- Sosa o Bonds al frente de los jonroneros
AFP
A sólo dos meses del inicio de la temporada de Grandes Ligas, la lucha por la cumbre de los jonrones pronostica un cerrado duelo entre los grandes artilleros Barry Bonds, y el dominicano Sammy Sosa, quienes comparten el liderazgo de ese casillero con 18 “bambinazos”.
Bonds, quien destronó el año pasado como “rey” del jonrón en una temporada al ya retirado Mark McGwire (70 en 1998) con 73 vuelacercas, parece encaminarse a otra contienda contra el quisqueyano.
Sosa le pisó los talones a Bonds en la anterior campaña, pero se quedó finalmente con 64, aunque dicha cifra lo convirtió en el primer y único jugador en la historia de las Mayores que en tres temporadas sobrepasó los 60 cuadrangulares (66 en 1998 y 63 en 1999).
La batalla entre Bonds y Sosa vislumbra otra épica lucha por ese banderín, rememorando la misma que ambos sostuvieron el año pasado, y la más emocionante entre el quisqueyano y McGwiree en 1998 y 1999, ganada en ambas ocasiones por el “Big Mac”, por 70-66 y 65-63, respectivamente.

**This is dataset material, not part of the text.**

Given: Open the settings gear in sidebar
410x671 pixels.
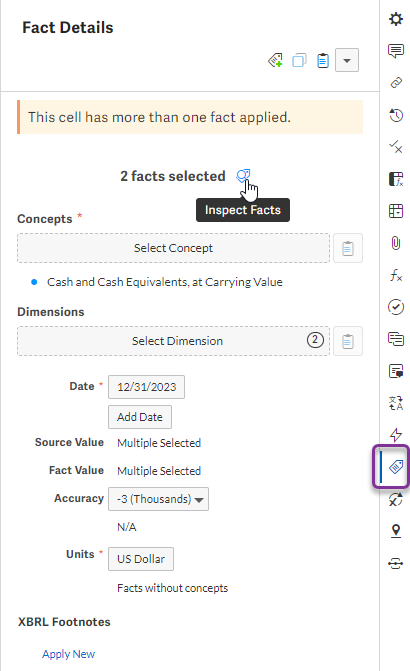Looking at the screenshot, I should click(x=396, y=19).
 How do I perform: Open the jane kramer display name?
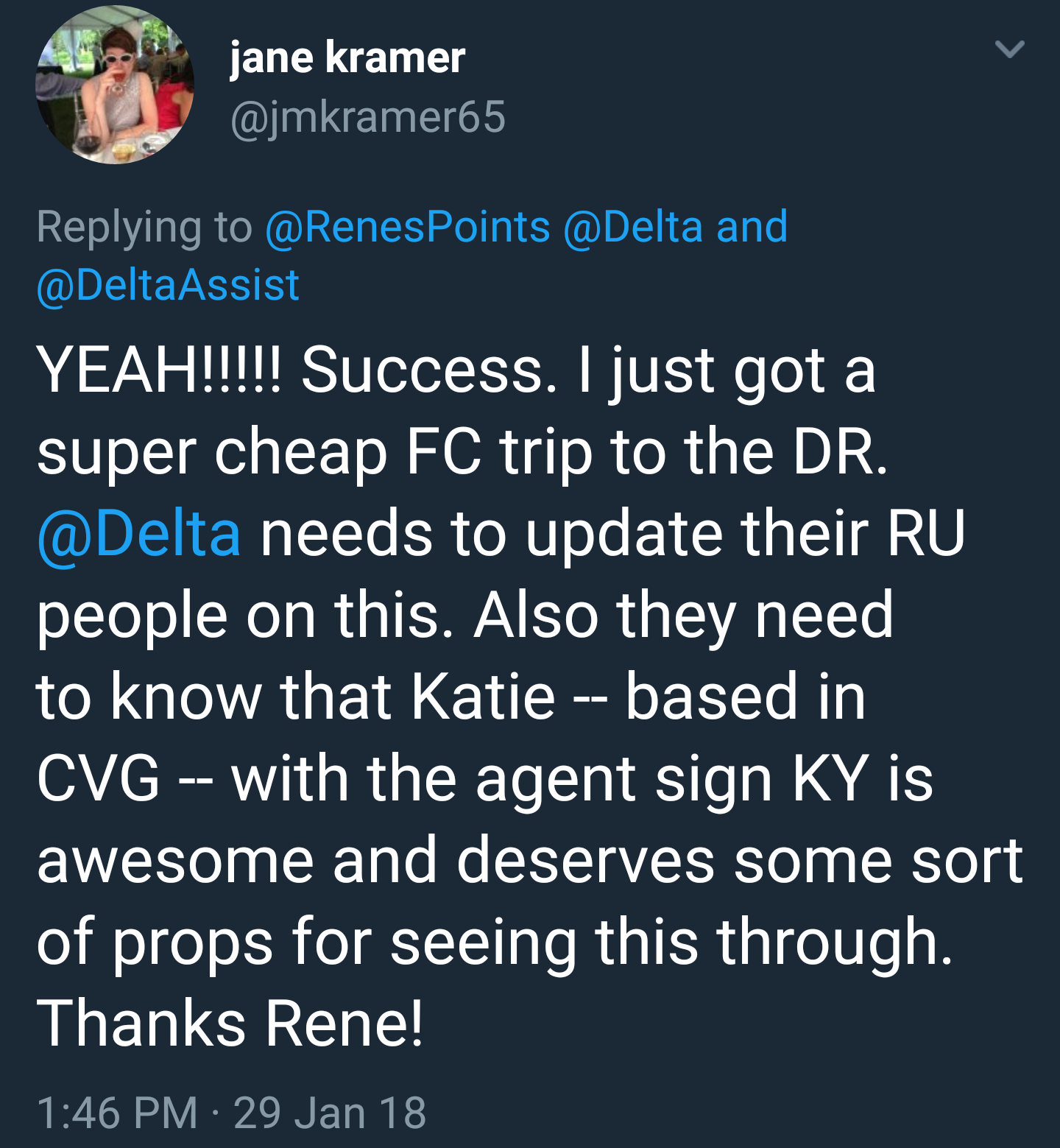347,57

Además, Sosa continúa amenazando el récord general de Hanck Aaron, de 755 vuelabardas de por vida, acompañado de otros serios aspirantes como el carismático Ken Griffey Jr. (Rojos) y el también dominicano, y más indicado por su juventud, Alex Rodríguez (Rangers).

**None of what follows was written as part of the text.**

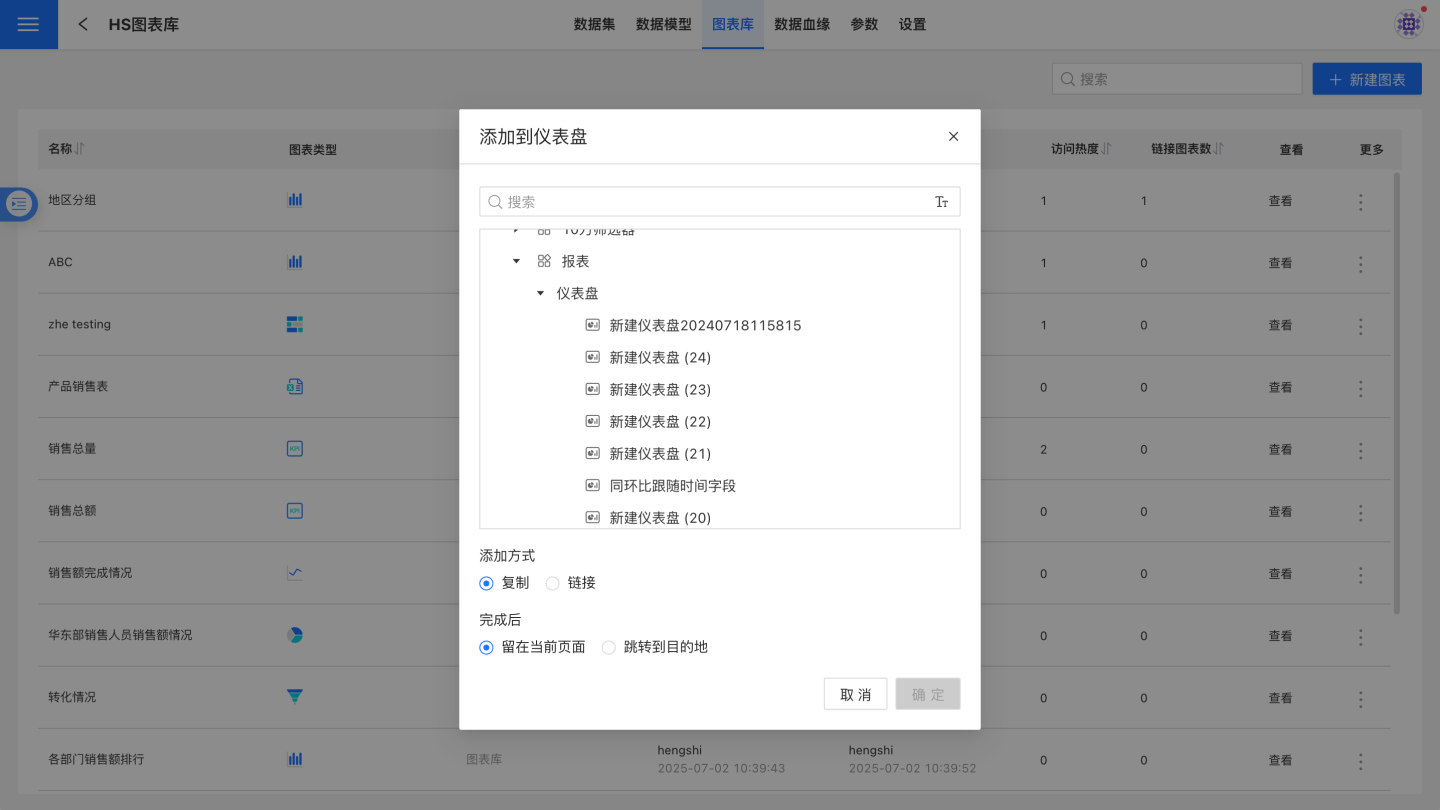Collapse the 报表 tree node
The height and width of the screenshot is (810, 1440).
516,261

Bonds, a pesar de los 586 batazos de cuatro esquinas que acumula, se está lesionando mucho últimamente.
Por tanto, los más indicados son los ‘hijos de la tierra del merengue’, Sosa y Alex, este último el más favorecido.
Sosa presenta un palmarés de 468 con 33 años -cumple 34 en noviembre- y Alex tiene 255 toletazos, pero con solo 26 abriles, y está a razón de 40 o más batazos de vuelta entera en los últimos cuatro años (42, 42, 41 y 52).

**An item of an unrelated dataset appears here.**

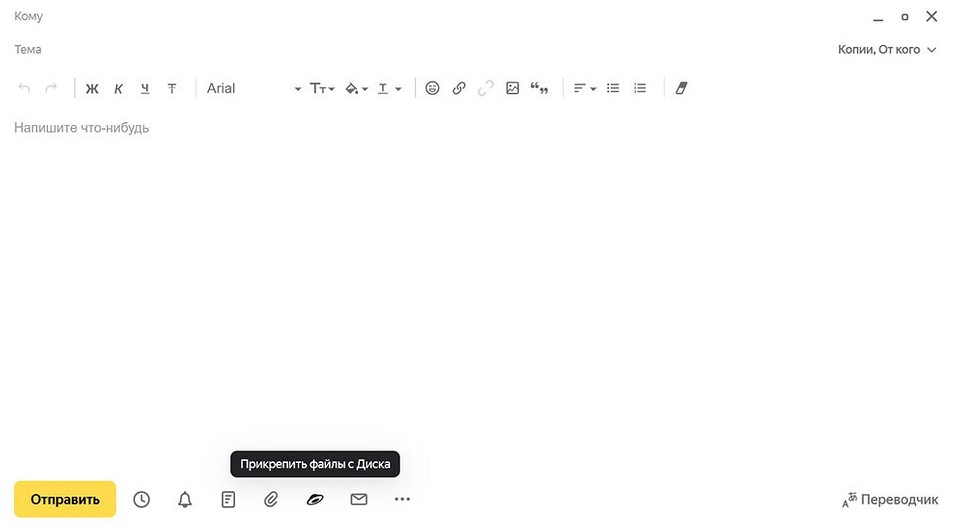The width and height of the screenshot is (960, 530).
Task: Open the Переводчик translator
Action: pos(890,499)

Si Alex, que está en el segundo año de un contrato por 10 temporadas y 252 millones de dólares, el más lucrativo en la historia deportiva, pudiera conectar 40 cuadrangulares por año, podría llegar a 615 y, aún bastante lejos de la marca, le quedarían unos cuatro o cinco años por jugar.
En tanto, Sosa, con seis o siete años más de vida en los diamantes y 40 de esos batazos en cada uno de ellos, quedaría con 748, pero hay que tener en cuenta también la lógica decadencia del rendimiento deportivo con el paso de los años.